►

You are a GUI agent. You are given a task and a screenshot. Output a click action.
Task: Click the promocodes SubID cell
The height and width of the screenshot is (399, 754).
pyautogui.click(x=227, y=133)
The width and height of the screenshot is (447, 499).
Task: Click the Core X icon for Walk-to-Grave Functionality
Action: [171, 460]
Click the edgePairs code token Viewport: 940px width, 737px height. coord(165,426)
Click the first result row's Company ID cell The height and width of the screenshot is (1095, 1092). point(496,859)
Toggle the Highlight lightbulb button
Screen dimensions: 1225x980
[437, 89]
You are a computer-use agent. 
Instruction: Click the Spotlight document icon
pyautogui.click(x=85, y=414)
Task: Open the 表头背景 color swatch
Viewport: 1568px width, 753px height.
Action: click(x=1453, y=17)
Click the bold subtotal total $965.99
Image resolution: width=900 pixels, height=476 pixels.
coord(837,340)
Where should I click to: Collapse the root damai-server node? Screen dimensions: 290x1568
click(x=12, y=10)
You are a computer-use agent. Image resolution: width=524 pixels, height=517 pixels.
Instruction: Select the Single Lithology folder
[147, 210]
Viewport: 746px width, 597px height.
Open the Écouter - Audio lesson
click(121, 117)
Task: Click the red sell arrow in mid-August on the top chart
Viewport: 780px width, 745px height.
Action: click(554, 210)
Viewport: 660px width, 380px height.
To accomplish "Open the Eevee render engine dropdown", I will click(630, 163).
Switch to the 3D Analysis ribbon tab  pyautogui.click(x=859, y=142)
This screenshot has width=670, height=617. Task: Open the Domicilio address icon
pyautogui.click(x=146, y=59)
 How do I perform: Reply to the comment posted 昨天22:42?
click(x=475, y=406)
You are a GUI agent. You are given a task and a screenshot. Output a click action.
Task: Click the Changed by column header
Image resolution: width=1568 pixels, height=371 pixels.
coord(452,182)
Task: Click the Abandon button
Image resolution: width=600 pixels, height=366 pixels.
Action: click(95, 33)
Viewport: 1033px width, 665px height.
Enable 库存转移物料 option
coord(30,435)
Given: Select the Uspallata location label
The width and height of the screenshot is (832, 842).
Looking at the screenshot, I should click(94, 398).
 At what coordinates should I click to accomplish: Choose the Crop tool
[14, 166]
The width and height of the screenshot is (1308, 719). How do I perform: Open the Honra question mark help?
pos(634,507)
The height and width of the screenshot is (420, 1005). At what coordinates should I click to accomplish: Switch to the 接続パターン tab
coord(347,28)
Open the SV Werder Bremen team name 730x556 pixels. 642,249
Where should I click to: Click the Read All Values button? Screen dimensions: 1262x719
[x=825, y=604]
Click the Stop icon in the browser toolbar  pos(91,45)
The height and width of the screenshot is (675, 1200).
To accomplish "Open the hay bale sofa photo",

◄

Exercise aim: Output the listing above in its entirety, exactly as given.

Answer for this exercise:
You are a GUI agent. You are given a task and a screenshot. Output a click action.
Task: Click the promocodes SubID cell
The height and width of the screenshot is (399, 754).
pyautogui.click(x=227, y=133)
The width and height of the screenshot is (447, 499).
Task: Click the Core X icon for Walk-to-Grave Functionality
Action: [171, 460]
Click the edgePairs code token Viewport: 940px width, 737px height. coord(165,426)
Click the first result row's Company ID cell The height and width of the screenshot is (1095, 1092). point(496,859)
Toggle the Highlight lightbulb button
Screen dimensions: 1225x980
[437, 89]
You are a computer-use agent. 
Instruction: Click the Spotlight document icon
pyautogui.click(x=85, y=414)
Task: Open the 表头背景 color swatch
Viewport: 1568px width, 753px height.
Action: click(x=1453, y=17)
Click the bold subtotal total $965.99
Image resolution: width=900 pixels, height=476 pixels.
coord(837,340)
Where should I click to: Collapse the root damai-server node? Screen dimensions: 290x1568
click(x=12, y=10)
You are a computer-use agent. Image resolution: width=524 pixels, height=517 pixels.
Instruction: Select the Single Lithology folder
[147, 210]
Viewport: 746px width, 597px height.
Open the Écouter - Audio lesson
click(121, 117)
Task: Click the red sell arrow in mid-August on the top chart
Viewport: 780px width, 745px height.
Action: click(554, 210)
Viewport: 660px width, 380px height.
To accomplish "Open the Eevee render engine dropdown", I will click(630, 163).
Switch to the 3D Analysis ribbon tab  pyautogui.click(x=859, y=142)
This screenshot has width=670, height=617. Task: Open the Domicilio address icon
pyautogui.click(x=146, y=59)
 How do I perform: Reply to the comment posted 昨天22:42?
click(x=475, y=406)
You are a GUI agent. You are given a task and a screenshot. Output a click action.
Task: Click the Changed by column header
Image resolution: width=1568 pixels, height=371 pixels.
coord(452,182)
Task: Click the Abandon button
Image resolution: width=600 pixels, height=366 pixels.
Action: click(95, 33)
Viewport: 1033px width, 665px height.
Enable 库存转移物料 option
coord(30,435)
Given: Select the Uspallata location label
The width and height of the screenshot is (832, 842).
Looking at the screenshot, I should click(94, 398).
 At what coordinates should I click to accomplish: Choose the Crop tool
[14, 166]
The width and height of the screenshot is (1308, 719). How do I perform: Open the Honra question mark help?
pos(634,507)
The height and width of the screenshot is (420, 1005). At what coordinates should I click to accomplish: Switch to the 接続パターン tab
coord(347,28)
Open the SV Werder Bremen team name 730x556 pixels. 642,249
Where should I click to: Click the Read All Values button? Screen dimensions: 1262x719
[x=825, y=604]
Click the Stop icon in the browser toolbar  pos(91,45)
The height and width of the screenshot is (675, 1200).
To accomplish "Open the hay bale sofa photo",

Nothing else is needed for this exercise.